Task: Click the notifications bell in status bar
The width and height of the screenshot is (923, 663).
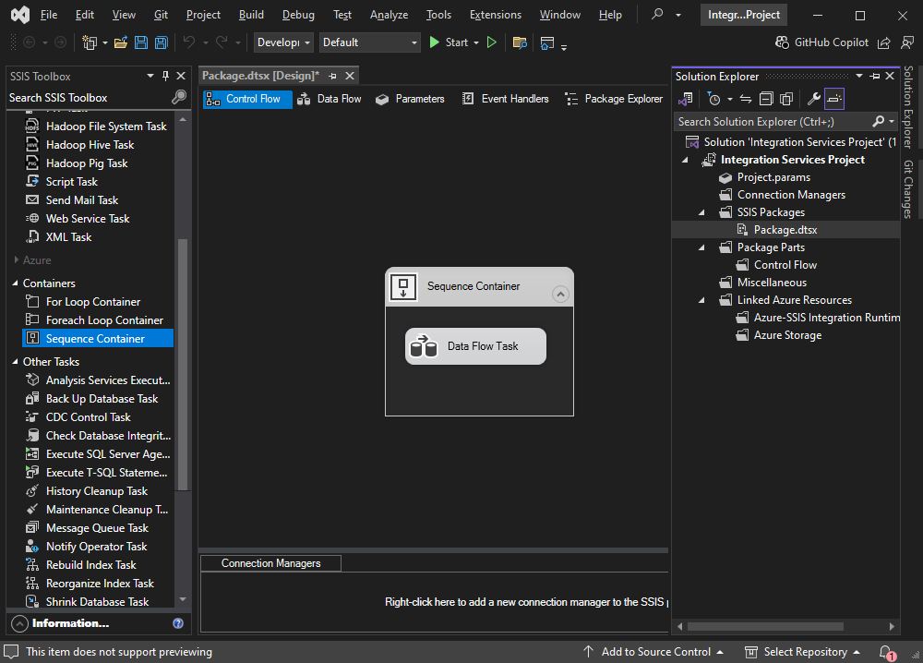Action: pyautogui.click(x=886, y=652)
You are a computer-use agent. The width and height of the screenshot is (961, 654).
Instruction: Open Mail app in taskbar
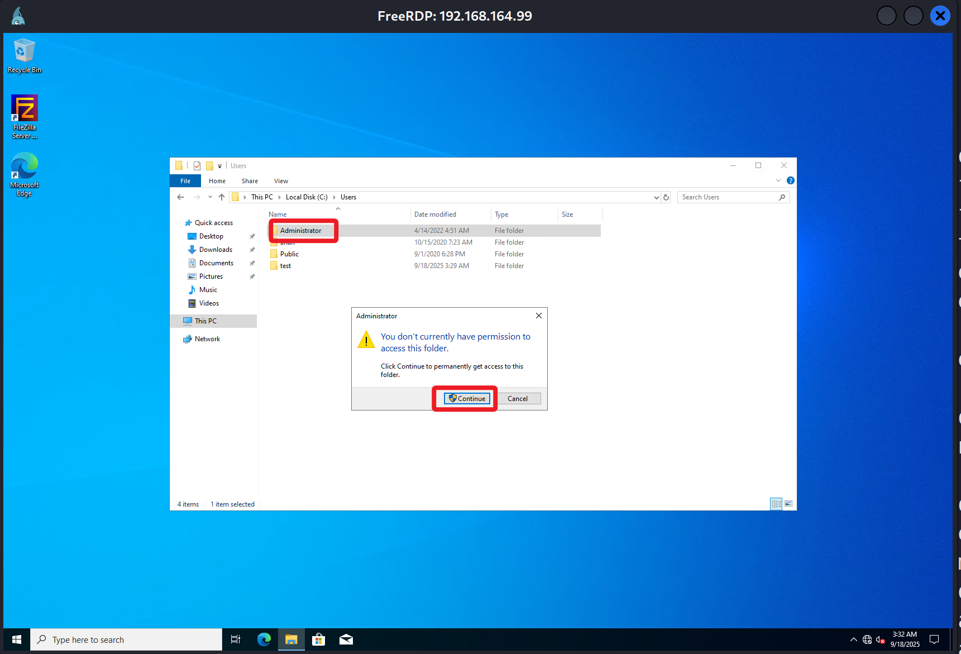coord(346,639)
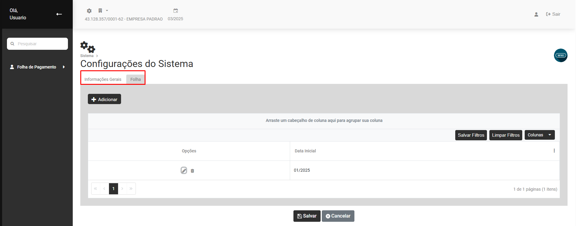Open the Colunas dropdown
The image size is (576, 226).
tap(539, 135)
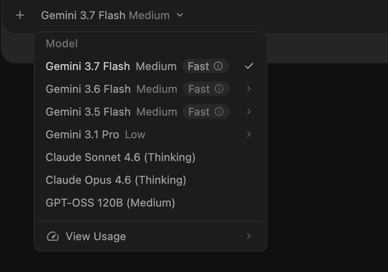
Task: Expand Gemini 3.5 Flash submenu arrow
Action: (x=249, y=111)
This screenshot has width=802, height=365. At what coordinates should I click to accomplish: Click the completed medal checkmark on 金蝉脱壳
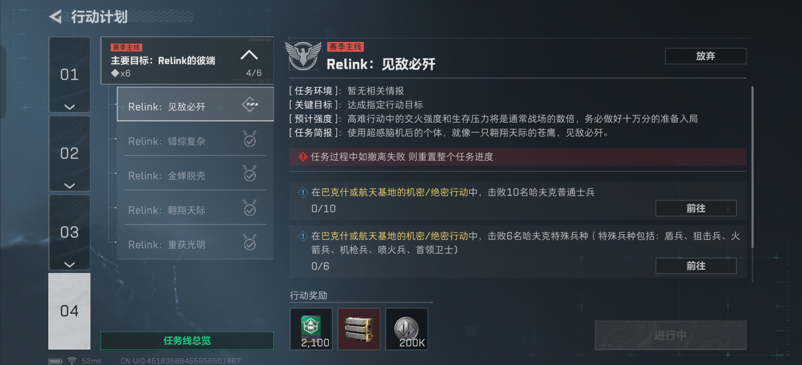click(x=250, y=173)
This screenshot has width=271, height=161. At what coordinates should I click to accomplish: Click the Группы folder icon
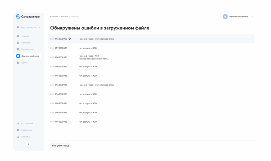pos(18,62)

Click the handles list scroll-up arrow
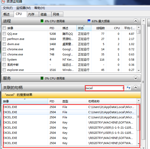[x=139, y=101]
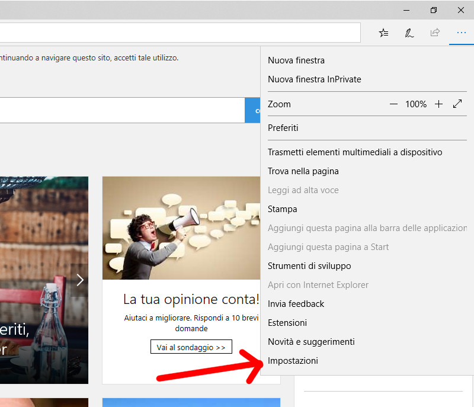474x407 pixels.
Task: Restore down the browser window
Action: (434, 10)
────
### TASK DETAILS
From the first line to the last, set down the data exactly, without the pictures.

### RESPONSE AREA
Task: Click the notifications bell in status bar
The width and height of the screenshot is (923, 663).
Action: pyautogui.click(x=886, y=652)
You are a computer-use agent. The width and height of the screenshot is (961, 654).
Instruction: Open Mail app in taskbar
coord(346,639)
Open the Colunas dropdown
The image size is (576, 226).
tap(539, 135)
Task: Expand Gemini 3.5 Flash submenu arrow
Action: (x=249, y=111)
This screenshot has width=802, height=365. At what coordinates should I click to accomplish: Click the completed medal checkmark on 金蝉脱壳
click(x=250, y=173)
This screenshot has width=271, height=161. At what coordinates should I click to accomplish: Click the Группы folder icon
pos(18,62)

Click the handles list scroll-up arrow
[x=139, y=101]
474x407 pixels.
Task: Restore down the browser window
Action: (434, 10)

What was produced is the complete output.